O Supremo Tribunal Federal (STF) tem adotado um posicionamento favorável à ampliação da gratuidade no transporte público, interpretando-o como uma extensão do direito de ir e vir (liberdade de locomoção) e um instrumento para garantir a cidadania. As decisões da Corte têm validado políticas municipais de tarifa zero (passe livre), compreendendo-as como iniciativas legítimas de gestão urbana para promover a mobilidade e o acesso aos serviços públicos.
Em relação à nossa luta pelo fim da escala 6×1, considero-a fundamental para garantir dignidade, saúde mental e física aos trabalhadores, pois ela permite maior tempo de lazer, estudo e convívio familiar. A jornada atual é exaustiva e arcaica, prejudica o descanso, enquanto o fim dessa escala pode aumentar a produtividade e gerar novos empregos.
Trabalhar seis dias consecutivos com apenas um de folga gera exaustão física e mental, limitando o tempo necessário para o descanso e a reprodução da força de trabalho. A FUP tem defendido o direito do trabalhador ao lazer, cultura e convivência familiar, combatendo a lógica de que a vida se resume ao trabalho. A redução da jornada sem redução de salário pode aumentar a produtividade, pois trabalhadores mais descansados rendem mais. Além disso, pode impulsionar a criação de empregos, movimentando a economia.
Enfim: a jornada 6×1 é uma forma de exploração que ignora a evolução tecnológica que aumentou a produtividade sem a devida redução do tempo de trabalho.
Sobre a isenção do Imposto de Renda para quem ganha até R$5 mil, nossa luta valeu a pena e esse dinheirinho que veio a mais no contracheque de janeiro vai ajudar a fortalecer a nossa economia e o poder de compra da maioria da população.

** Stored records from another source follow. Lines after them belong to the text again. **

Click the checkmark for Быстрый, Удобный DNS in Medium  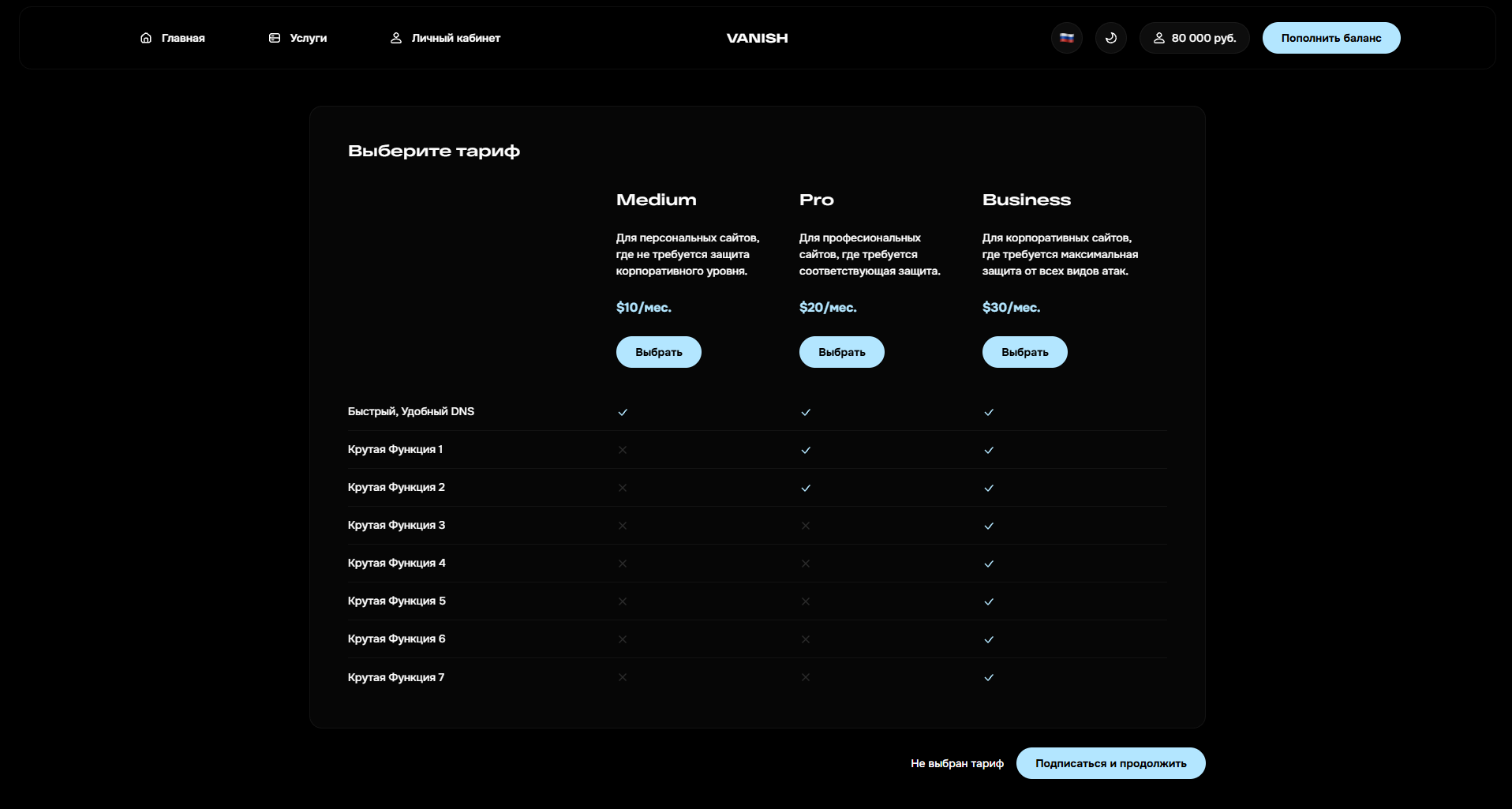pos(623,411)
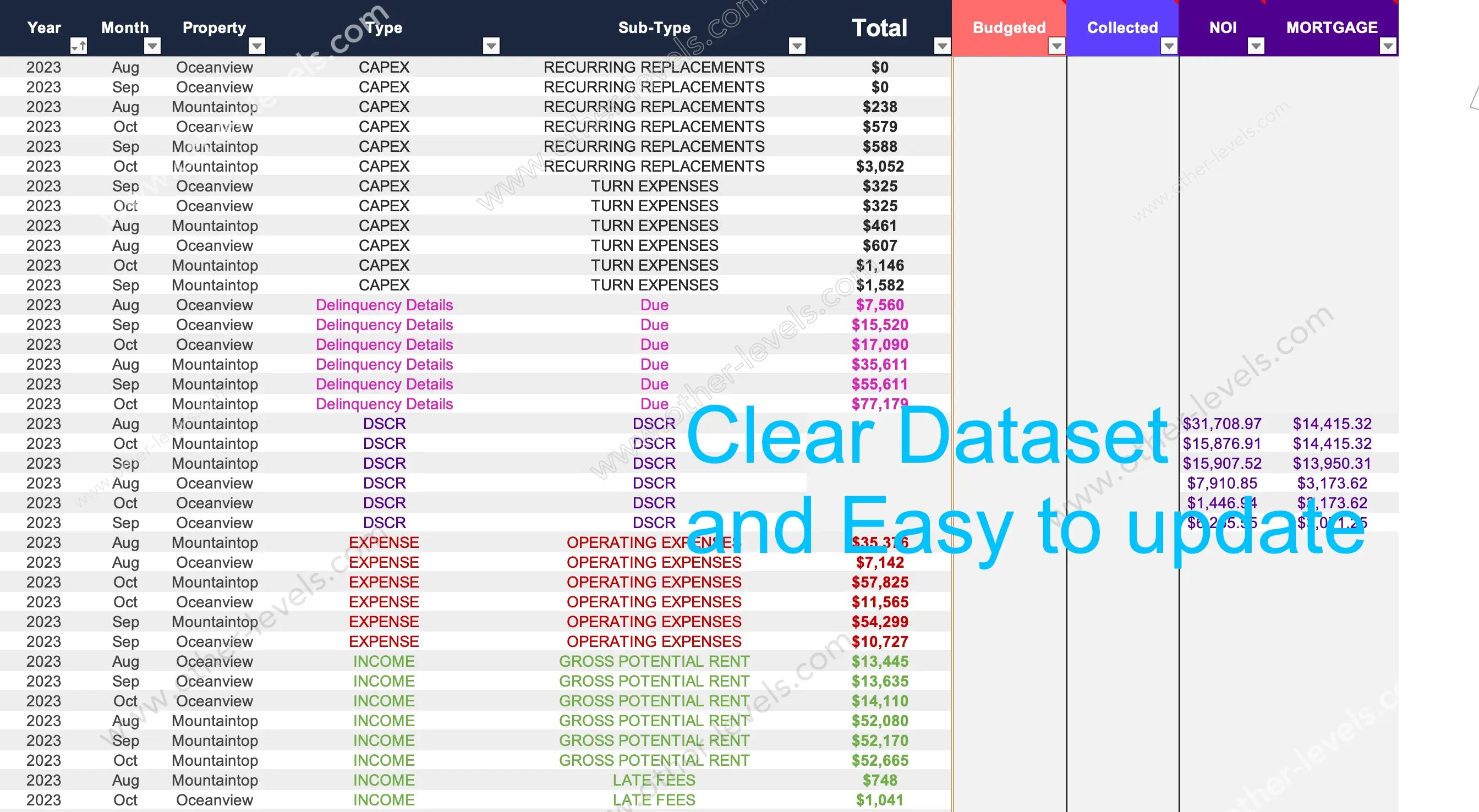
Task: Open the Month column filter dropdown
Action: coord(152,45)
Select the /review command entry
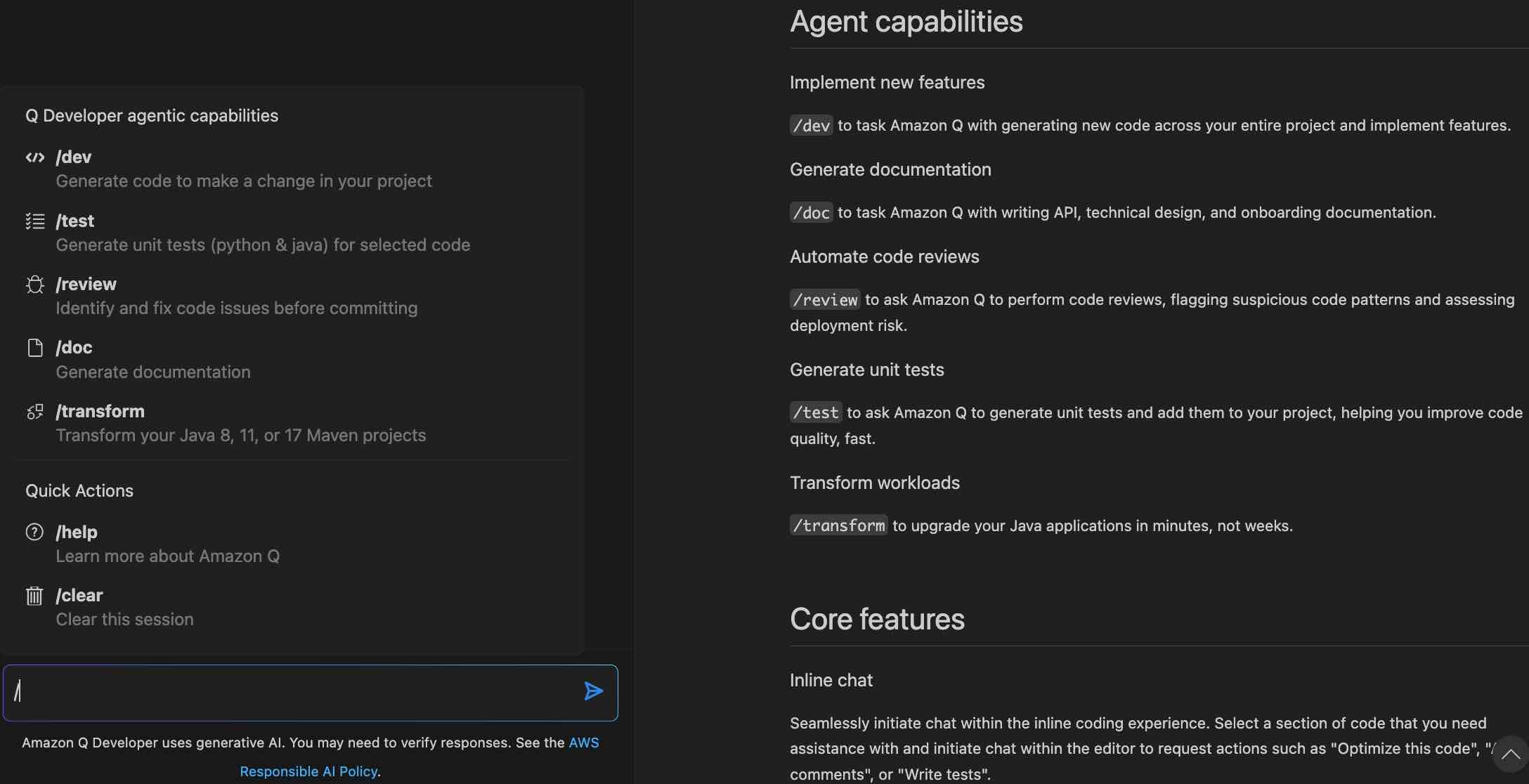 (236, 296)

Deyvid Bacelar é baiano, coordenador geral da Federação Única dos Petroleiros e Petroleiras (FUP), técnico de Segurança admitido por concurso na Petrobras em 2006, graduado em Administração pela UEFS, com especializações em SMS no IFBA e em Gestão de Pessoas na UFBA, membro dos Conselho de Desenvolvimento Econômico e Social Sustentável (CDESS) e Conselho de Participação Social (CPS) do governo Lula.